Flinders shareholders get a say
PERTH (miningweekly.com) – The share price of Flinders Mines increased by more than 33% on Thursday after the company said that it would seek shareholder approval to de-list from the ASX, to avoid orders from the Takeovers Panel.
A number of Flinders shareholders turned to the Takeovers Panel, after Flinders applied to de-list from the ASX following a strategic review to maximise shareholder value.
As part of the de-listing, Flinders was proposing to undertake an on-market buy-back and an unmarketable parcels sales process, which would be funded by a loan facility by Flinders’ major shareholder TIO NZ. This loan facility would be repaid through a proposed non-renounceable, pro-rata rights issue following the buy-back.
Shareholders raised concerns around TIO NZ’s plans to acquire further control over voting shares in Flinders, and saying they had not been given sufficient time or information to consider the merits of the transactions.

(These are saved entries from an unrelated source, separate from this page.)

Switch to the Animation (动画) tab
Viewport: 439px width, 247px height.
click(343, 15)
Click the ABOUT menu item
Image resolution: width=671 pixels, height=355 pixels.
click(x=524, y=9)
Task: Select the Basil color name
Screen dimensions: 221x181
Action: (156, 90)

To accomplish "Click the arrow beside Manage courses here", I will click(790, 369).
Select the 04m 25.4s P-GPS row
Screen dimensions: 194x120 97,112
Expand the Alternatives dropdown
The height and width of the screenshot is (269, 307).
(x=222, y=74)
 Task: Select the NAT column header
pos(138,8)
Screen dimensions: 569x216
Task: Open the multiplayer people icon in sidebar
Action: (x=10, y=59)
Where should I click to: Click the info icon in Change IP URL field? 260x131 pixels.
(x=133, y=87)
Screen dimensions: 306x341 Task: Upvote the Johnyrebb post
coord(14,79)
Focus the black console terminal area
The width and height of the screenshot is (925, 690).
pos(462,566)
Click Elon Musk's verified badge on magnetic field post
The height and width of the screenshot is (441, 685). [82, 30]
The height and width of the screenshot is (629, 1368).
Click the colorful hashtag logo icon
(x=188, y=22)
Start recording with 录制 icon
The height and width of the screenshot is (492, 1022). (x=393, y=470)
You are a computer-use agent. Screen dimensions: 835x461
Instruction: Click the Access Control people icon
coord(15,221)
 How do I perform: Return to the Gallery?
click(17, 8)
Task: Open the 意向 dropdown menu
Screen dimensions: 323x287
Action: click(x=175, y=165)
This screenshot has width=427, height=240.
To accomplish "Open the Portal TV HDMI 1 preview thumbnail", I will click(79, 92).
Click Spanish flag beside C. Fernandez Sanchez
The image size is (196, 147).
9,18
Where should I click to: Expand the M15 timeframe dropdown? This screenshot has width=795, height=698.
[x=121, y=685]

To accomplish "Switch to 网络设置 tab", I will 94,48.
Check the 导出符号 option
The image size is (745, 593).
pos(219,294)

In an effort to avoid orders from the Takeovers Panel, Flinders said that it would now seek formal ASX approval for a revised process to de-list, involving an equal-access scheme off-market buy-back of 10% of the shares, at a fixed price of 7.5c each, with a pro-rata scale back.
This will take the place of the previously proposed on-market buy-back.
In place of Flinders’ proposed rights issue to repay the TIO NZ loan funding the buy-back, TIO NZ will extend the terms of the proposed loan, and would not vote shares representing an increase to its current 55.56% holding for a period of 18 months following the off-market buy-back.
The de-listing from the ASX would also be subject to shareholder approvals.
Flinders shares were trading at a high of 5.1c a share on Thursday, up from a low of 3.7c a share.